Assigned task: Could you output every record below exactly as it appears?

*** Begin section ***

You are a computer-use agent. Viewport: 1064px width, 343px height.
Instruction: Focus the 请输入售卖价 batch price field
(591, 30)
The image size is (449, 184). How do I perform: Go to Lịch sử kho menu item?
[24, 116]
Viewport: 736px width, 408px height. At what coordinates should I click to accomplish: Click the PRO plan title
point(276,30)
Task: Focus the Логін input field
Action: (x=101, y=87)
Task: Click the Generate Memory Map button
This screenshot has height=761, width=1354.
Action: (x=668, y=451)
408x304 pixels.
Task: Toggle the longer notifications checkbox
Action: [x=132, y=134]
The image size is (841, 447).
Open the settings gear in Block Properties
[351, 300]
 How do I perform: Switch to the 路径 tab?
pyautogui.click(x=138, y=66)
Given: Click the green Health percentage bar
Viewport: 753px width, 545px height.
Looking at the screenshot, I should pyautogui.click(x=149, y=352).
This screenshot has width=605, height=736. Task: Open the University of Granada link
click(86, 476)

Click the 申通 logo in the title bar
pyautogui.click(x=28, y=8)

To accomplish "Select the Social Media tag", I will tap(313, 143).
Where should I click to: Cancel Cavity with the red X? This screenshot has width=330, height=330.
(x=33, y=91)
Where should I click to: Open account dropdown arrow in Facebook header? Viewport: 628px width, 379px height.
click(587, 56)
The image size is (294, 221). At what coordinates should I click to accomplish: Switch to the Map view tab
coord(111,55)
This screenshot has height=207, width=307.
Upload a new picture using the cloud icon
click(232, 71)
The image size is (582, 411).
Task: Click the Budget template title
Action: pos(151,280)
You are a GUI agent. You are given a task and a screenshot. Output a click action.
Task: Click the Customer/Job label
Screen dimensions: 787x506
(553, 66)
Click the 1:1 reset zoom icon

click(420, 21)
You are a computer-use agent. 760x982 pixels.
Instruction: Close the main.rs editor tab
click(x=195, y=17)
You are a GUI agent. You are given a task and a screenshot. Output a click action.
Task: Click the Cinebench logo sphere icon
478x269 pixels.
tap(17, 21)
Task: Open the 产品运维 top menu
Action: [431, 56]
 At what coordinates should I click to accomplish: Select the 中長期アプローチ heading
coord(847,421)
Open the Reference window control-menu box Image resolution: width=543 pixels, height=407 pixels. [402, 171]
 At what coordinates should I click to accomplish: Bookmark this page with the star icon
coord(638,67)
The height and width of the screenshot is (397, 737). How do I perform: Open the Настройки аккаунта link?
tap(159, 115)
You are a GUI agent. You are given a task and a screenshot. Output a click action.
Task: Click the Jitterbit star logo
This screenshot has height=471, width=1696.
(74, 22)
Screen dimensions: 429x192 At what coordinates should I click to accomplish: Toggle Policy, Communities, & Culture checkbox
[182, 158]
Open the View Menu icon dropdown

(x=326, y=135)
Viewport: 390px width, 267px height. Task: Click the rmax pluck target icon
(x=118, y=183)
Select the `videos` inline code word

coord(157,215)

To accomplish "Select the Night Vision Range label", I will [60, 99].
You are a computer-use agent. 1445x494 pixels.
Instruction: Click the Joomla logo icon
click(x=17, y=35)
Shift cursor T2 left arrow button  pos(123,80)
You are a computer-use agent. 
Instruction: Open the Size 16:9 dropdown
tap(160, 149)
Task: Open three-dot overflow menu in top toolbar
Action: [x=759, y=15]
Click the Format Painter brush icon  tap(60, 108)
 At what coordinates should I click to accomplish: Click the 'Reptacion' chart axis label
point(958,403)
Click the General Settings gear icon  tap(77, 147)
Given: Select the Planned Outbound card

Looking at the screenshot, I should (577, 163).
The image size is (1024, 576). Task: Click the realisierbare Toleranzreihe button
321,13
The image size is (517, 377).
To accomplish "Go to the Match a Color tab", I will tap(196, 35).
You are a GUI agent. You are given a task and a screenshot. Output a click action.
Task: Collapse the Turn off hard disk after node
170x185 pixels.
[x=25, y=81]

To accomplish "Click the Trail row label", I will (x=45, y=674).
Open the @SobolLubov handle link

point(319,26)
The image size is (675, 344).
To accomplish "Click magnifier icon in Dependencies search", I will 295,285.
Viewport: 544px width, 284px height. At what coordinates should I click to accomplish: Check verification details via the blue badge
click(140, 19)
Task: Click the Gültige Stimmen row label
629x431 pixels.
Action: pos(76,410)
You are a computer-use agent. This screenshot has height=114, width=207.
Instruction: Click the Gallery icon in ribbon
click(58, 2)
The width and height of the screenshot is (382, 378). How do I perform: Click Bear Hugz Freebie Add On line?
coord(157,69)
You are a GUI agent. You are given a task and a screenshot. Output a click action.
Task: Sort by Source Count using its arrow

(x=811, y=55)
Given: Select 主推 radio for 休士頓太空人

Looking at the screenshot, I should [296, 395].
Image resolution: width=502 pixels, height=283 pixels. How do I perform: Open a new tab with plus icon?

*** End section ***

Written response:
You are a computer-use agent. Viewport: 1064px width, 343px height.
Instruction: Focus the 请输入售卖价 batch price field
(591, 30)
The image size is (449, 184). How do I perform: Go to Lịch sử kho menu item?
[24, 116]
Viewport: 736px width, 408px height. At what coordinates should I click to accomplish: Click the PRO plan title
point(276,30)
Task: Focus the Логін input field
Action: (x=101, y=87)
Task: Click the Generate Memory Map button
This screenshot has height=761, width=1354.
Action: (x=668, y=451)
408x304 pixels.
Task: Toggle the longer notifications checkbox
Action: [x=132, y=134]
The image size is (841, 447).
Open the settings gear in Block Properties
[351, 300]
 How do I perform: Switch to the 路径 tab?
pyautogui.click(x=138, y=66)
Given: Click the green Health percentage bar
Viewport: 753px width, 545px height.
Looking at the screenshot, I should pyautogui.click(x=149, y=352).
This screenshot has width=605, height=736. Task: Open the University of Granada link
click(86, 476)

Click the 申通 logo in the title bar
pyautogui.click(x=28, y=8)

To accomplish "Select the Social Media tag", I will tap(313, 143).
Where should I click to: Cancel Cavity with the red X? This screenshot has width=330, height=330.
(x=33, y=91)
Where should I click to: Open account dropdown arrow in Facebook header? Viewport: 628px width, 379px height.
click(587, 56)
The image size is (294, 221). At what coordinates should I click to accomplish: Switch to the Map view tab
coord(111,55)
This screenshot has height=207, width=307.
Upload a new picture using the cloud icon
click(232, 71)
The image size is (582, 411).
Task: Click the Budget template title
Action: pos(151,280)
You are a GUI agent. You are given a task and a screenshot. Output a click action.
Task: Click the Customer/Job label
Screen dimensions: 787x506
(553, 66)
Click the 1:1 reset zoom icon

click(420, 21)
You are a computer-use agent. 760x982 pixels.
Instruction: Close the main.rs editor tab
click(x=195, y=17)
You are a GUI agent. You are given a task and a screenshot. Output a click action.
Task: Click the Cinebench logo sphere icon
478x269 pixels.
tap(17, 21)
Task: Open the 产品运维 top menu
Action: [431, 56]
 At what coordinates should I click to accomplish: Select the 中長期アプローチ heading
coord(847,421)
Open the Reference window control-menu box Image resolution: width=543 pixels, height=407 pixels. [402, 171]
 At what coordinates should I click to accomplish: Bookmark this page with the star icon
coord(638,67)
The height and width of the screenshot is (397, 737). How do I perform: Open the Настройки аккаунта link?
tap(159, 115)
You are a GUI agent. You are given a task and a screenshot. Output a click action.
Task: Click the Jitterbit star logo
This screenshot has height=471, width=1696.
(74, 22)
Screen dimensions: 429x192 At what coordinates should I click to accomplish: Toggle Policy, Communities, & Culture checkbox
[182, 158]
Open the View Menu icon dropdown

(x=326, y=135)
Viewport: 390px width, 267px height. Task: Click the rmax pluck target icon
(x=118, y=183)
Select the `videos` inline code word

coord(157,215)

To accomplish "Select the Night Vision Range label", I will [60, 99].
You are a computer-use agent. 1445x494 pixels.
Instruction: Click the Joomla logo icon
click(x=17, y=35)
Shift cursor T2 left arrow button  pos(123,80)
You are a computer-use agent. 
Instruction: Open the Size 16:9 dropdown
tap(160, 149)
Task: Open three-dot overflow menu in top toolbar
Action: [x=759, y=15]
Click the Format Painter brush icon  tap(60, 108)
 At what coordinates should I click to accomplish: Click the 'Reptacion' chart axis label
point(958,403)
Click the General Settings gear icon  tap(77, 147)
Given: Select the Planned Outbound card

Looking at the screenshot, I should (577, 163).
The image size is (1024, 576). Task: Click the realisierbare Toleranzreihe button
321,13
The image size is (517, 377).
To accomplish "Go to the Match a Color tab", I will tap(196, 35).
You are a GUI agent. You are given a task and a screenshot. Output a click action.
Task: Collapse the Turn off hard disk after node
170x185 pixels.
[x=25, y=81]

To accomplish "Click the Trail row label", I will (x=45, y=674).
Open the @SobolLubov handle link

point(319,26)
The image size is (675, 344).
To accomplish "Click magnifier icon in Dependencies search", I will 295,285.
Viewport: 544px width, 284px height. At what coordinates should I click to accomplish: Check verification details via the blue badge
click(140, 19)
Task: Click the Gültige Stimmen row label
629x431 pixels.
Action: pos(76,410)
You are a computer-use agent. This screenshot has height=114, width=207.
Instruction: Click the Gallery icon in ribbon
click(58, 2)
The width and height of the screenshot is (382, 378). How do I perform: Click Bear Hugz Freebie Add On line?
coord(157,69)
You are a GUI agent. You are given a task and a screenshot. Output a click action.
Task: Sort by Source Count using its arrow

(x=811, y=55)
Given: Select 主推 radio for 休士頓太空人

Looking at the screenshot, I should [296, 395].
Image resolution: width=502 pixels, height=283 pixels. How do I perform: Open a new tab with plus icon?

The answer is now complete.